--- start Input records ---
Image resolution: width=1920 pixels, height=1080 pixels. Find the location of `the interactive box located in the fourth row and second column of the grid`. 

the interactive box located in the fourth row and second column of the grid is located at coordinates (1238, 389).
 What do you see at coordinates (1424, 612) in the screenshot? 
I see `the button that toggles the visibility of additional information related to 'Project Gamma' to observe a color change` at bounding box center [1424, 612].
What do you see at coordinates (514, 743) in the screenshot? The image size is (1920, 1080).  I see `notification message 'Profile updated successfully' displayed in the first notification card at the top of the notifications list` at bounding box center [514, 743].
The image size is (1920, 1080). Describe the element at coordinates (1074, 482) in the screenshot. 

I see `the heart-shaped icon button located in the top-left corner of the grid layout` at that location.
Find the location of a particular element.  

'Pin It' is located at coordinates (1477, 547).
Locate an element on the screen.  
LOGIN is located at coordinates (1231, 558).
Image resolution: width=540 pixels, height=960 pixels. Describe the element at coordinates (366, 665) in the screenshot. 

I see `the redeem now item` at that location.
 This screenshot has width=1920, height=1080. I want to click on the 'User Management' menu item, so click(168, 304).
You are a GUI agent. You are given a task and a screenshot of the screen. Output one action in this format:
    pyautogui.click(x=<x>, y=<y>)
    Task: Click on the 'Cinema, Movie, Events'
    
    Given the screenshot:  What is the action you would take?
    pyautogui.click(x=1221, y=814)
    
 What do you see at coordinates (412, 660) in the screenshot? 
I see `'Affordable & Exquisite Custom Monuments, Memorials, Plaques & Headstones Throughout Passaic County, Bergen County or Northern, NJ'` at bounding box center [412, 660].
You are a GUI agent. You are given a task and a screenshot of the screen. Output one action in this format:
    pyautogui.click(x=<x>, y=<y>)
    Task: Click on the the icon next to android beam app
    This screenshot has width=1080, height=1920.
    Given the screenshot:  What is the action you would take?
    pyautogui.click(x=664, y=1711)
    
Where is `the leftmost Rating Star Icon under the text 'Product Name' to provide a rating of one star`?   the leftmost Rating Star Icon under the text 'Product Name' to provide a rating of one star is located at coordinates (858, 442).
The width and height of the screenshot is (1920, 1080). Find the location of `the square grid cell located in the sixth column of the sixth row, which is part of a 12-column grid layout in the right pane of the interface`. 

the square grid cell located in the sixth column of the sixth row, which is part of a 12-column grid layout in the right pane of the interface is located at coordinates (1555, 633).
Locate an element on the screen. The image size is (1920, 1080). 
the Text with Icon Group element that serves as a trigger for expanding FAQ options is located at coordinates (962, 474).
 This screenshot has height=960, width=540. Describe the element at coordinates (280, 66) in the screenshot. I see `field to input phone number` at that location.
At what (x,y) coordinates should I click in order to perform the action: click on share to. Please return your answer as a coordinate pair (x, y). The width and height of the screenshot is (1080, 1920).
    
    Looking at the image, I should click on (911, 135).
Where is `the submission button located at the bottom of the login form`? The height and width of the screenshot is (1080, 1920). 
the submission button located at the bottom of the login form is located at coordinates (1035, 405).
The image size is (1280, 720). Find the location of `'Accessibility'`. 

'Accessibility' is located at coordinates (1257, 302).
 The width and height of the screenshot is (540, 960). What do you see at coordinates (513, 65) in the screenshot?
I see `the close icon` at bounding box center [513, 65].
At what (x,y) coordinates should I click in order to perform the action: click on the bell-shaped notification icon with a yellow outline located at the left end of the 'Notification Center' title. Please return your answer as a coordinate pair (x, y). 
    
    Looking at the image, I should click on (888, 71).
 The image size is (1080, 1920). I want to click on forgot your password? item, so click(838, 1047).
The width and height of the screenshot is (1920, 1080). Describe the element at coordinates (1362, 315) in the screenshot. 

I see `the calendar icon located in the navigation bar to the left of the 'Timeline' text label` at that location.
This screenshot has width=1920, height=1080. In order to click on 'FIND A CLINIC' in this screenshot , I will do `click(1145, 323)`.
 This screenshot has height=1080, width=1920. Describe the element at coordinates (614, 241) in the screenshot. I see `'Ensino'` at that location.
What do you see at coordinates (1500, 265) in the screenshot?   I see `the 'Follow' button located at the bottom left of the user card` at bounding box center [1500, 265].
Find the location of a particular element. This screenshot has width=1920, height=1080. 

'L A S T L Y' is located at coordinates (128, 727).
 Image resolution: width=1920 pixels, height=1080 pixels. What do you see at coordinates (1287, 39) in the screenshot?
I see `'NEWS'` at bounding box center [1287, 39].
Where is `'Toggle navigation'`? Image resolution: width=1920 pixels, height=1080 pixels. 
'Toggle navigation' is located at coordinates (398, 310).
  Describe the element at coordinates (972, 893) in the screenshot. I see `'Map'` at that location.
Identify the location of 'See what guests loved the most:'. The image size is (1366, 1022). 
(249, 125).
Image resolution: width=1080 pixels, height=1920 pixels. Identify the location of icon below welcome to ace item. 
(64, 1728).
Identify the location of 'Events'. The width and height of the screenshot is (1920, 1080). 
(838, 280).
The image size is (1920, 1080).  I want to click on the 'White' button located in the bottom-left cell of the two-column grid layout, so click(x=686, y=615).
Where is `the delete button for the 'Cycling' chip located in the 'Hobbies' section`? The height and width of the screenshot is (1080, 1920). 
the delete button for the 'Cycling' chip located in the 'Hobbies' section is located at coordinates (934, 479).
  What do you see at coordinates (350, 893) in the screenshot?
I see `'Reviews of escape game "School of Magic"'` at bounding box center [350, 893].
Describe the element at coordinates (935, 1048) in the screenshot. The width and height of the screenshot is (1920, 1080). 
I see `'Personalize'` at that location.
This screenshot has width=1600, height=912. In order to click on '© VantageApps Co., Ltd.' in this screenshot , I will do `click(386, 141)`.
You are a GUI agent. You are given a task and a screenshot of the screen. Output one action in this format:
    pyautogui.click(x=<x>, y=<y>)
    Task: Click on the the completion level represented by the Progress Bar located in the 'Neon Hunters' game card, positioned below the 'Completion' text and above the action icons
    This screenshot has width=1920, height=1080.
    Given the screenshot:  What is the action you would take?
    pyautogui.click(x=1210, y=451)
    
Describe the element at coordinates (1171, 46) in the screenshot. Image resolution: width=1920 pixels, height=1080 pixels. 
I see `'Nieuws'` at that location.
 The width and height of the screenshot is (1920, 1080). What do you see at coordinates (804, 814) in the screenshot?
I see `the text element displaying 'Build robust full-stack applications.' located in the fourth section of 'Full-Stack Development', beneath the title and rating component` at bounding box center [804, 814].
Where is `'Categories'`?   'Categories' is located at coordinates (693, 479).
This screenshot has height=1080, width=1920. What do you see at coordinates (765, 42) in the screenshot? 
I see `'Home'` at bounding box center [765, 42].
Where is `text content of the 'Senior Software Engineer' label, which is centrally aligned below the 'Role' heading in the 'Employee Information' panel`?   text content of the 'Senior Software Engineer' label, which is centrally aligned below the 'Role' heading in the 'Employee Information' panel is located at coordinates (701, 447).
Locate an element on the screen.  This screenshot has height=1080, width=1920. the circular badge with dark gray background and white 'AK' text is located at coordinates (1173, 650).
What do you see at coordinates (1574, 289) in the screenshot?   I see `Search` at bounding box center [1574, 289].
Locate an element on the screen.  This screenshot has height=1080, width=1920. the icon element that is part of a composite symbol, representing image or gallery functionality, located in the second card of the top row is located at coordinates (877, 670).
--- end Input records ---
**Aim**
Copy all the items above again, changing "GUI agent" to "screen assistant" everywhere it appears and leaving everything else the same.

**Answer to this exercise**
Image resolution: width=1920 pixels, height=1080 pixels. Find the location of `the interactive box located in the fourth row and second column of the grid`. 

the interactive box located in the fourth row and second column of the grid is located at coordinates (1238, 389).
 What do you see at coordinates (1424, 612) in the screenshot? 
I see `the button that toggles the visibility of additional information related to 'Project Gamma' to observe a color change` at bounding box center [1424, 612].
What do you see at coordinates (514, 743) in the screenshot? The image size is (1920, 1080).  I see `notification message 'Profile updated successfully' displayed in the first notification card at the top of the notifications list` at bounding box center [514, 743].
The image size is (1920, 1080). Describe the element at coordinates (1074, 482) in the screenshot. 

I see `the heart-shaped icon button located in the top-left corner of the grid layout` at that location.
Find the location of a particular element.  

'Pin It' is located at coordinates (1477, 547).
Locate an element on the screen.  
LOGIN is located at coordinates (1231, 558).
Image resolution: width=540 pixels, height=960 pixels. Describe the element at coordinates (366, 665) in the screenshot. 

I see `the redeem now item` at that location.
 This screenshot has width=1920, height=1080. I want to click on the 'User Management' menu item, so click(168, 304).
You are a screen assistant. You are given a task and a screenshot of the screen. Output one action in this format:
    pyautogui.click(x=<x>, y=<y>)
    Task: Click on the 'Cinema, Movie, Events'
    
    Given the screenshot:  What is the action you would take?
    pyautogui.click(x=1221, y=814)
    
 What do you see at coordinates (412, 660) in the screenshot? 
I see `'Affordable & Exquisite Custom Monuments, Memorials, Plaques & Headstones Throughout Passaic County, Bergen County or Northern, NJ'` at bounding box center [412, 660].
You are a screen assistant. You are given a task and a screenshot of the screen. Output one action in this format:
    pyautogui.click(x=<x>, y=<y>)
    Task: Click on the the icon next to android beam app
    This screenshot has width=1080, height=1920.
    Given the screenshot:  What is the action you would take?
    pyautogui.click(x=664, y=1711)
    
Where is `the leftmost Rating Star Icon under the text 'Product Name' to provide a rating of one star`?   the leftmost Rating Star Icon under the text 'Product Name' to provide a rating of one star is located at coordinates (858, 442).
The width and height of the screenshot is (1920, 1080). Find the location of `the square grid cell located in the sixth column of the sixth row, which is part of a 12-column grid layout in the right pane of the interface`. 

the square grid cell located in the sixth column of the sixth row, which is part of a 12-column grid layout in the right pane of the interface is located at coordinates (1555, 633).
Locate an element on the screen. The image size is (1920, 1080). 
the Text with Icon Group element that serves as a trigger for expanding FAQ options is located at coordinates (962, 474).
 This screenshot has height=960, width=540. Describe the element at coordinates (280, 66) in the screenshot. I see `field to input phone number` at that location.
At what (x,y) coordinates should I click in order to perform the action: click on share to. Please return your answer as a coordinate pair (x, y). The width and height of the screenshot is (1080, 1920).
    
    Looking at the image, I should click on (911, 135).
Where is `the submission button located at the bottom of the login form`? The height and width of the screenshot is (1080, 1920). 
the submission button located at the bottom of the login form is located at coordinates (1035, 405).
The image size is (1280, 720). Find the location of `'Accessibility'`. 

'Accessibility' is located at coordinates (1257, 302).
 The width and height of the screenshot is (540, 960). What do you see at coordinates (513, 65) in the screenshot?
I see `the close icon` at bounding box center [513, 65].
At what (x,y) coordinates should I click in order to perform the action: click on the bell-shaped notification icon with a yellow outline located at the left end of the 'Notification Center' title. Please return your answer as a coordinate pair (x, y). 
    
    Looking at the image, I should click on (888, 71).
 The image size is (1080, 1920). I want to click on forgot your password? item, so click(838, 1047).
The width and height of the screenshot is (1920, 1080). Describe the element at coordinates (1362, 315) in the screenshot. 

I see `the calendar icon located in the navigation bar to the left of the 'Timeline' text label` at that location.
This screenshot has width=1920, height=1080. In order to click on 'FIND A CLINIC' in this screenshot , I will do `click(1145, 323)`.
 This screenshot has height=1080, width=1920. Describe the element at coordinates (614, 241) in the screenshot. I see `'Ensino'` at that location.
What do you see at coordinates (1500, 265) in the screenshot?   I see `the 'Follow' button located at the bottom left of the user card` at bounding box center [1500, 265].
Find the location of a particular element. This screenshot has width=1920, height=1080. 

'L A S T L Y' is located at coordinates (128, 727).
 Image resolution: width=1920 pixels, height=1080 pixels. What do you see at coordinates (1287, 39) in the screenshot?
I see `'NEWS'` at bounding box center [1287, 39].
Where is `'Toggle navigation'`? Image resolution: width=1920 pixels, height=1080 pixels. 
'Toggle navigation' is located at coordinates (398, 310).
  Describe the element at coordinates (972, 893) in the screenshot. I see `'Map'` at that location.
Identify the location of 'See what guests loved the most:'. The image size is (1366, 1022). 
(249, 125).
Image resolution: width=1080 pixels, height=1920 pixels. Identify the location of icon below welcome to ace item. 
(64, 1728).
Identify the location of 'Events'. The width and height of the screenshot is (1920, 1080). 
(838, 280).
The image size is (1920, 1080).  I want to click on the 'White' button located in the bottom-left cell of the two-column grid layout, so click(x=686, y=615).
Where is `the delete button for the 'Cycling' chip located in the 'Hobbies' section`? The height and width of the screenshot is (1080, 1920). 
the delete button for the 'Cycling' chip located in the 'Hobbies' section is located at coordinates (934, 479).
  What do you see at coordinates (350, 893) in the screenshot?
I see `'Reviews of escape game "School of Magic"'` at bounding box center [350, 893].
Describe the element at coordinates (935, 1048) in the screenshot. The width and height of the screenshot is (1920, 1080). 
I see `'Personalize'` at that location.
This screenshot has width=1600, height=912. In order to click on '© VantageApps Co., Ltd.' in this screenshot , I will do `click(386, 141)`.
You are a screen assistant. You are given a task and a screenshot of the screen. Output one action in this format:
    pyautogui.click(x=<x>, y=<y>)
    Task: Click on the the completion level represented by the Progress Bar located in the 'Neon Hunters' game card, positioned below the 'Completion' text and above the action icons
    This screenshot has width=1920, height=1080.
    Given the screenshot:  What is the action you would take?
    pyautogui.click(x=1210, y=451)
    
Describe the element at coordinates (1171, 46) in the screenshot. Image resolution: width=1920 pixels, height=1080 pixels. 
I see `'Nieuws'` at that location.
 The width and height of the screenshot is (1920, 1080). What do you see at coordinates (804, 814) in the screenshot?
I see `the text element displaying 'Build robust full-stack applications.' located in the fourth section of 'Full-Stack Development', beneath the title and rating component` at bounding box center [804, 814].
Where is `'Categories'`?   'Categories' is located at coordinates (693, 479).
This screenshot has height=1080, width=1920. What do you see at coordinates (765, 42) in the screenshot? 
I see `'Home'` at bounding box center [765, 42].
Where is `text content of the 'Senior Software Engineer' label, which is centrally aligned below the 'Role' heading in the 'Employee Information' panel`?   text content of the 'Senior Software Engineer' label, which is centrally aligned below the 'Role' heading in the 'Employee Information' panel is located at coordinates (701, 447).
Locate an element on the screen.  This screenshot has height=1080, width=1920. the circular badge with dark gray background and white 'AK' text is located at coordinates (1173, 650).
What do you see at coordinates (1574, 289) in the screenshot?   I see `Search` at bounding box center [1574, 289].
Locate an element on the screen.  This screenshot has height=1080, width=1920. the icon element that is part of a composite symbol, representing image or gallery functionality, located in the second card of the top row is located at coordinates (877, 670).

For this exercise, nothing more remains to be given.